13. A system for generating training data for transferring knowledge from a trained artificial neural network to a further artificial neural network, the system comprising a data generator configured to:
a) inject a first sample into the trained artificial neural network, the first sample being a real sample or a random sample, wherein the trained artificial neural network has been trained using a dataset of sensor data and is configured to implement at least an auto-associative function for replicating input samples at one or more of its outputs;
b) reinject a pseudo sample, generated based on the replicated sample present at the one or more outputs of the trained artificial neural network, into the trained artificial neural network in order to generate a new replicated sample at the one or more outputs; and
c) repeating b) one or more times to generate a plurality of reinjected pseudo samples;
wherein the data generator is further configured to generate the training data for training the further artificial neural network to comprises at least two of said reinjected pseudo samples originating from the same first sample and corresponding output values generated by the trained artificial neural network.
14. The system of claim 13, further comprising the further artificial neural network, and a training system configured to train the further artificial neural network based on the training data.

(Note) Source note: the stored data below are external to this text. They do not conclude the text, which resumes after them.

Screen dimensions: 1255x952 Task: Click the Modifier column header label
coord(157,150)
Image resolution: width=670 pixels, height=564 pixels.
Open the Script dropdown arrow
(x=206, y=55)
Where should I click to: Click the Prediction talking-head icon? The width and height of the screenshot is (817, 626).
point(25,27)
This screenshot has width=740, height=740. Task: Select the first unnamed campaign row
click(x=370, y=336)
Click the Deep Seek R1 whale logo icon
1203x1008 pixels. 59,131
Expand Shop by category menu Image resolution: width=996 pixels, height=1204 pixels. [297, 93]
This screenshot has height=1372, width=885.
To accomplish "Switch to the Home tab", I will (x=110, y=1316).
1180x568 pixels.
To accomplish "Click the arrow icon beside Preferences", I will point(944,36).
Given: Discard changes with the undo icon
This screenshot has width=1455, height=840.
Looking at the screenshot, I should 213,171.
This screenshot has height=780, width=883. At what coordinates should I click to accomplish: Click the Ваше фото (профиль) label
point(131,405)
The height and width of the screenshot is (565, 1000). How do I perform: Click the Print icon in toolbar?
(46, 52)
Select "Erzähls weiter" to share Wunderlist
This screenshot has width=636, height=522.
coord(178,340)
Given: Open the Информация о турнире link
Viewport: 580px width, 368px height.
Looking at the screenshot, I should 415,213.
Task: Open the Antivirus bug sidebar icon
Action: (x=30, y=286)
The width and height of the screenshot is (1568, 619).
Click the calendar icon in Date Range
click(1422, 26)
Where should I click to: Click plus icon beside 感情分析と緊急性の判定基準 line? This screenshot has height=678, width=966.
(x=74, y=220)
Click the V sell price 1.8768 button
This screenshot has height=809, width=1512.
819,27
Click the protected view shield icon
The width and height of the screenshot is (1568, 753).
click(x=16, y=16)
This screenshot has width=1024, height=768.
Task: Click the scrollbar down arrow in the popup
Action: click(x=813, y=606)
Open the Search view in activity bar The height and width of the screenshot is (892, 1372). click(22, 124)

15. The system of claim 14, wherein the trained artificial neural network, or another trained artificial neural network, is configured to implement a classification function, and wherein the data generator is configured to generate the training data to further comprise pseudo labels generated by the classification function based on the reinjected pseudo samples, and wherein the further artificial neural network is capable of implementing a classification function
16. (canceled)
17. The system of claim 13, wherein the first sample is a random sample, the system further comprising a seed generator configured to generate the random sample based on a normal distribution or based on a tuned uniform distribution.
18. The system of claim 13, wherein the data generator is configured to generate the pseudo sample by injecting noise into the replicated sample present at the one or more outputs of the trained artificial neural network.
19. The system of claim 13, wherein the data generator is further configured, prior to injecting the first sample into the trained artificial neural network:
to capture sensor data using one or more sensors; and
to train an artificial neural network based on the sensor data in order to create the trained artificial neural network.
20. A system comprising:
one or more further sensors;
one or more actuators; and
an actuator control device comprising the further artificial neural network of claim 13, wherein the actuator control device is configured to:
capture further sensor data using the one or more further sensors, wherein the further sensor data is for example of a same type as the sensor data used to train the trained artificial neural network;
apply the further sensor data to the further artificial neural network to generate an output value at one or more outputs of the further artificial neural network; and
control the one or more actuators based on the output value.
21. The method of claim 11, wherein the one or more actuators include a robot, an automatic steering or braking system in a vehicle, or operations of a circuit.